A quoi bon trainer en longueur? Quelques minutes de plus ne vous feront pas grand bien, et si vous remportez sur vous cette petite victoire, elle sera le gage de victoires plus grandes que vous remporterez pendant le jour.
Il y a toujours un peu de honte sur le visage de l'enfant qui est paresseuse pour se lever.
Se secouer, se hâter, donne une vigueur nouvelle à l'âme et la remplit de joie.
Oh ! Si au lieu de la voix d'une maîtresse c'était la voix de votre mère qui, après six mois d'absence, vint vous appeler, comme vous serez diligente.
C'est la voix du bon Dieu, mon enfant !
Balbutiez-lui, même à demi éveillée : me voici, mon Dieu! Je vous donne mon coeur ! ou bien dites plus posément cet acte d'abandon à Marie : O ma souveraine, ô ma mère! Je me donne tout à vous ; et pour vous prouver mon dévouement, je vous consacre aujourd'hui mes yeux, mes oreilles, ma bouche, mon coeur, tout moi-même; puisque je vous appartiens, ma bonne mère, gardez moi, défendez moi comme votre bien et votre propriété...
Disons-le, cependant, il est des tempéraments à qui le lever du matin est toujours pénible : subissons la légère humiliation de nous faire appeler plusieurs fois, et faisons quelques efforts de temps en temps. La journée sera bonne, si elle commence par un acte de renoncement."


" Qu'il soit modeste !

Vos maîtresses sont là, vos compagnons sont là, Dieu est là surtout, et son regard ne vous quitte jamais.
N'ayez jamais à rougir ni devant vos maîtresses, ni devant vos compagnes, ni devant le bon Dieu.
Elle se prépare une journée bien malheureuse l'enfant qui, dès le matin, sème un remords dans son âme.
Les âmes les plus belles sont toujours les plus délicates.
Pas de scrupules sans doute, mais beaucoup de précautions; on a remarqué que celles que Dieu appelait à une vie plus parfaite étaient presque toujours un peu exagérées; et peut être un peu d'exagération sur ce point n'est-elle pas un défaut.

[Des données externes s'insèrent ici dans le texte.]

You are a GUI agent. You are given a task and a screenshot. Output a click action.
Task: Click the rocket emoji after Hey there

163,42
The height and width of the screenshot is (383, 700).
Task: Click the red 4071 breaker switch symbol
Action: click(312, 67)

Cette délicatesse de conscience qui tremble, s'émeut, rougit à la moindre petite immodestie, mais qui cependant ne se trouble pas d'une étourderie involontaire, d'un accident imprévu, parce qu'elle sait bien qu'elle ne veux pas offenser le bon Dieu, vous donnerez toujours la paix de l'âme et plus tard, vous fera respecter de tout le monde.
Ce que vous commande la modestie, l'hygiène vous l'ordonne : se présenter dans une atmosphère plus froide que celle du lit sans être entièrement couverte, même pendant les chaleurs de l'été, c'est s'exposer à des fluxions de poitrine, ou au moins des rhumes qui finissent par devenir dangereux."